Si Michel Aoun est aujourd'hui le nouveau président de la République, sur base d'ententes politiques conclues avec le leader des Forces libanaises Samir Geagea puis le chef du courant du Futur Saad Hariri, cela n'écarte aucunement les grandes batailles politiques et militaires qu'il a menées dans plusieurs phases de l'histoire moderne du Liban. « Il mérite donc d'être hissé à la tête de l'État, en sa qualité de "meilleur" représentant des chrétiens. »

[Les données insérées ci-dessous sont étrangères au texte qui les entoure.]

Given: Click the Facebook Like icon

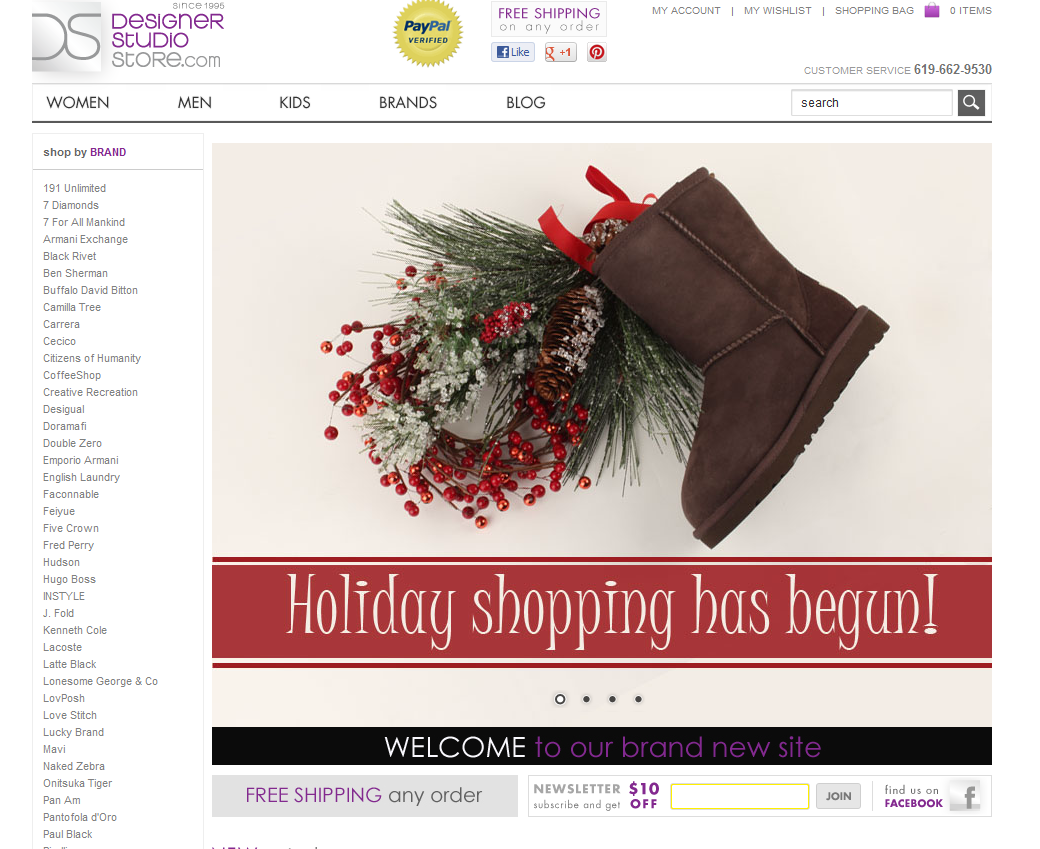Looking at the screenshot, I should [x=513, y=52].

Tel est le sentiment exprimé hier après-midi par des membres du bloc du Changement et de la Réforme (qu'a présidé M. Aoun depuis 2005). Après la levée de la séance parlementaire, les députés aounistes se sont rendus au palais de Baabda pour célébrer cette « victoire » aux côtés du « vainqueur ». « Mieux vaut tard que jamais » semble être le nouveau maître-mot des aounistes optimistes quant à la formation rapide du nouveau cabinet de Saad Hariri, et fiers de voir leur leader retourner à Baabda en vertu d'une « élection démocratique » marquée par une opposition significative qui ne semble pas inquiéter le nouveau mandat présidentiel.


(Lire aussi : Présidentielle : les acteurs économiques espèrent le changement et les réformes)

 

C'est avec un sourire incarnant la fierté que Nagi Gharios, député de Baabda, résume à L'Orient-Le Jour la journée d'hier : « C'est le début de la concrétisation du pacte national et du véritable partenariat, même si cela a coûté 26 ans d'attente. Mieux vaut tard que jamais. » De son côté, Nabil Nicolas, député aouniste du Metn, ne cache pas sa joie : « Nous sommes sûrement contents de voir le général Aoun président de la République », dit-il à L'OLJ, avant de poursuivre : « Nous remercions Samy Gemayel (chef du parti Kataëb) et tous ceux qui n'ont pas voté Michel Aoun. C'est la démocratie. Nous avons assisté à une élection présidentielle démocratique et non à un simple vote, preuve en est les résultats de l'élection. » Selon M. Nicolas, « un avenir commun nous joindra aux Kataëb et au reste des formations encore hostiles à M. Aoun ». Commentant les résultats de la séance électorale, lors d'une conversation à bâtons rompus avec les journalistes, le député Alain Aoun a estimé que les quatre tours de vote ne peuvent être placés que dans le cadre du « parasitage » à l'encontre du mandat de Michel Aoun.

 

(Biographie : De l'armée à la présidence de la République, le parcours de Michel Aoun en images)

 

Enfin, sur le plan strictement constitutionnel, et « conformément à l'article 69 de la Constitution ("considérer le gouvernement démissionnaire"), notamment la clause d, et comme un nouveau mandat a débuté, le président de la République a remercié le Premier ministre et les ministres », peut-on lire dans un communiqué publié hier par la direction générale de la présidence de la République. « Il a demandé au gouvernement d'expédier les affaires courantes jusqu'à la formation du nouveau cabinet », ajoute le texte.

Concernant les conseillers du nouveau chef de l'État, des sources aounistes ont indiqué à l'agence al-Markaziya que l'équipe de travail de Michel Aoun comprend Gebran Bassil, les anciens ministres Sélim Jreissati et Karim Pakradouni, ainsi que l'ancien vice-président de la Chambre Élie Ferzli. De leur côté, Jean Aziz (rédacteur en chef de la OTV) présidera le bureau de presse et le colonel Sélim Féghali commandera la garde républicaine.